The GE Multilin 845 offers a suite of transformer protection functions that directly address that failure mode. Specifically, it includes 87L (line differential), 87T (transformer differential), and integrated 21/51/50 protection. Plus it has built-in arc flash detection, which our old setup didn't have. That's not just a 'nice to have'—it's a deal-breaker for modern compliance. Operating personnel need fast fault clearing to meet arc flash incident energy requirements per IEEE 1584.

But let's be real. No one in procurement buys based on arc flash alone. I needed numbers that made sense to my spreadsheet.

Step Two: The Comparison (and the Hidden Costs)

I compared quotes across 3 vendors over 3 months using my custom TCO spreadsheet. The base unit price for the GE Multilin 845 was $4,200. A simpler 'protection' setup (a bundle of individual relays including a 4-pin relay for lockout) was quoted at $1,800 by a competitor. Case closed, right?

Not so fast. I broke down the TCO. Here's what I found:

  • Integration cost: The simple setup required an extra $750 in PLC programming and a separate communication gateway. The GE relay had the features built in (supporting DNP3 and IEC 61850, which we needed for our SCADA upgrade). That's a $750 difference hidden in fine print.
  • Testing cost: We had to buy a dedicated test set for the simple relays. The GE unit, with its built-in event recorder and self-diagnostics, saved us the testing time. Should mention: we also spent 8 hours training staff on how to test a 4 pin relay with a multimeter. That was a total waste of time we'll never get back.
  • Risk cost: The simple setup had a known failure mode—lack of internal redundancy. If that single relay failed, the transformer was unprotected. The GE unit had redundant power supplies and I/O modules. Switching to the simple option would have cost us a $4,500 annual insurance premium increase (our underwriter required redundant protection).
  • Power supply cost: The GE relay came with a robust internal switch mode power supply. The competitor's setup required an external supply—$320 extra. Also, that external supply wasn't compliant with our latest 100 amp manual transfer switch specification for the control cabinet, so we would have needed to rewire.
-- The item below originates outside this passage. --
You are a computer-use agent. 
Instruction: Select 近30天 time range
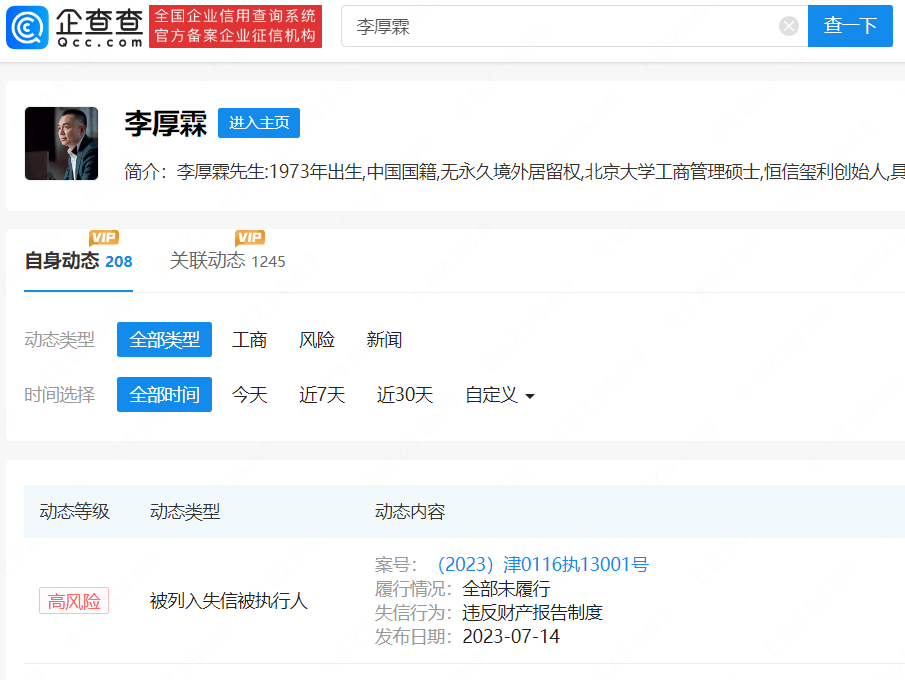(x=405, y=395)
Another $600.

Step Three: The TCO Reveal

After calculating everything, the 'cheaper' setup had a total cost of $6,750 over three years (including the PLC, testing, insurance, and power supply costs). The GE Multilin 845—at a higher upfront price—had a TCO of $4,850. The difference? A 28% savings. The $500 quote turned into $800 after shipping, setup, and revision fees. The $4,200 all-inclusive quote was actually cheaper.

The GE Vernova manufacturing facility in Canada is known for their quality, but I can't claim that's why it was cheaper. The reality is that the engineering team at GE designed the 845 to be an integrated solution, not an ecosystem of add-ons. That's a design philosophy that saves money.

Now, a note on pricing: this was accurate as of Q3 2024. The market for protection relays changes fast, especially with chip shortages, so verify current rates before budgeting. I learned this the hard way when a quote expired on me.

The Bottom Line

The key lesson for me was simple: single price is a trap. I now have a procurement policy that requires a TCO calculation for any item over $1,000. It's basically a no-brainer now. But if I could redo that decision, I'd have built the spreadsheet earlier. It would have saved me the headache of explaining to my CFO why we had a $1,200 redo on a power supply compatibility issue.

And honestly? That transformer failure in March? We probably could have prevented it with the right relay. That's a cost you can't put in a spreadsheet—but it weighs the most.

author avatar
Jane Smith

I’m Jane Smith, a senior content writer with over 15 years of experience in the packaging and printing industry. I specialize in writing about the latest trends, technologies, and best practices in packaging design, sustainability, and printing techniques. My goal is to help businesses understand complex printing processes and design solutions that enhance both product packaging and brand visibility.